## Work required
Rewrite the rows below, replacing "computer-use agent" with "desktop agent" wherever it appears and leaving everything else the same.

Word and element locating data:
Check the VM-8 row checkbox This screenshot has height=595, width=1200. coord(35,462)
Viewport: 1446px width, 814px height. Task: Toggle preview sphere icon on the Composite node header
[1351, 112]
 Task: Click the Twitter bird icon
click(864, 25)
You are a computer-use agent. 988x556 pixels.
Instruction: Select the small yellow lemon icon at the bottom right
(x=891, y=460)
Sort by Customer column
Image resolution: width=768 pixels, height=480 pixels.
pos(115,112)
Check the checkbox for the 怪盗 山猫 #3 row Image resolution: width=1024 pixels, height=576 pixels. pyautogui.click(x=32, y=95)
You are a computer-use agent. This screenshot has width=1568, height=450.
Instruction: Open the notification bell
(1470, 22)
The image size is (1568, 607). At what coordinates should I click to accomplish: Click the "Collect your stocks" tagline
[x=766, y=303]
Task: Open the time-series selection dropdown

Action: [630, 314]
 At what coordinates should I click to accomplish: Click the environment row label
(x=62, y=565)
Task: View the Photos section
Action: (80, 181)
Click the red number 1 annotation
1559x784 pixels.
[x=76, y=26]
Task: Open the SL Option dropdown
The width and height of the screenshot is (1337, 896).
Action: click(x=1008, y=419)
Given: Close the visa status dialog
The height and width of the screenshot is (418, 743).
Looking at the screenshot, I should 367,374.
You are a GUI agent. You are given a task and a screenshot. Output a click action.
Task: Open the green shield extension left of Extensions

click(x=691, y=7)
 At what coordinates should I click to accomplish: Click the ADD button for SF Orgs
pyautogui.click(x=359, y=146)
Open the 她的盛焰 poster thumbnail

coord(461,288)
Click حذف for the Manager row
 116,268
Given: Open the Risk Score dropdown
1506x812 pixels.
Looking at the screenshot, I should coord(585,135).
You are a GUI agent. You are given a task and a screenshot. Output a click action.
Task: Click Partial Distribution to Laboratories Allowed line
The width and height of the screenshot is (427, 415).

## Solution below
Check the VM-8 row checkbox This screenshot has height=595, width=1200. coord(35,462)
Viewport: 1446px width, 814px height. Task: Toggle preview sphere icon on the Composite node header
[1351, 112]
 Task: Click the Twitter bird icon
click(864, 25)
You are a desktop agent. 988x556 pixels.
Instruction: Select the small yellow lemon icon at the bottom right
(x=891, y=460)
Sort by Customer column
Image resolution: width=768 pixels, height=480 pixels.
pos(115,112)
Check the checkbox for the 怪盗 山猫 #3 row Image resolution: width=1024 pixels, height=576 pixels. pyautogui.click(x=32, y=95)
You are a desktop agent. This screenshot has width=1568, height=450.
Instruction: Open the notification bell
(1470, 22)
The image size is (1568, 607). At what coordinates should I click to accomplish: Click the "Collect your stocks" tagline
[x=766, y=303]
Task: Open the time-series selection dropdown

Action: [630, 314]
 At what coordinates should I click to accomplish: Click the environment row label
(x=62, y=565)
Task: View the Photos section
Action: (80, 181)
Click the red number 1 annotation
1559x784 pixels.
[x=76, y=26]
Task: Open the SL Option dropdown
The width and height of the screenshot is (1337, 896).
Action: click(x=1008, y=419)
Given: Close the visa status dialog
The height and width of the screenshot is (418, 743).
Looking at the screenshot, I should 367,374.
You are a GUI agent. You are given a task and a screenshot. Output a click action.
Task: Open the green shield extension left of Extensions

click(x=691, y=7)
 At what coordinates should I click to accomplish: Click the ADD button for SF Orgs
pyautogui.click(x=359, y=146)
Open the 她的盛焰 poster thumbnail

coord(461,288)
Click حذف for the Manager row
 116,268
Given: Open the Risk Score dropdown
1506x812 pixels.
Looking at the screenshot, I should coord(585,135).
You are a GUI agent. You are given a task and a screenshot. Output a click action.
Task: Click Partial Distribution to Laboratories Allowed line
The width and height of the screenshot is (427, 415).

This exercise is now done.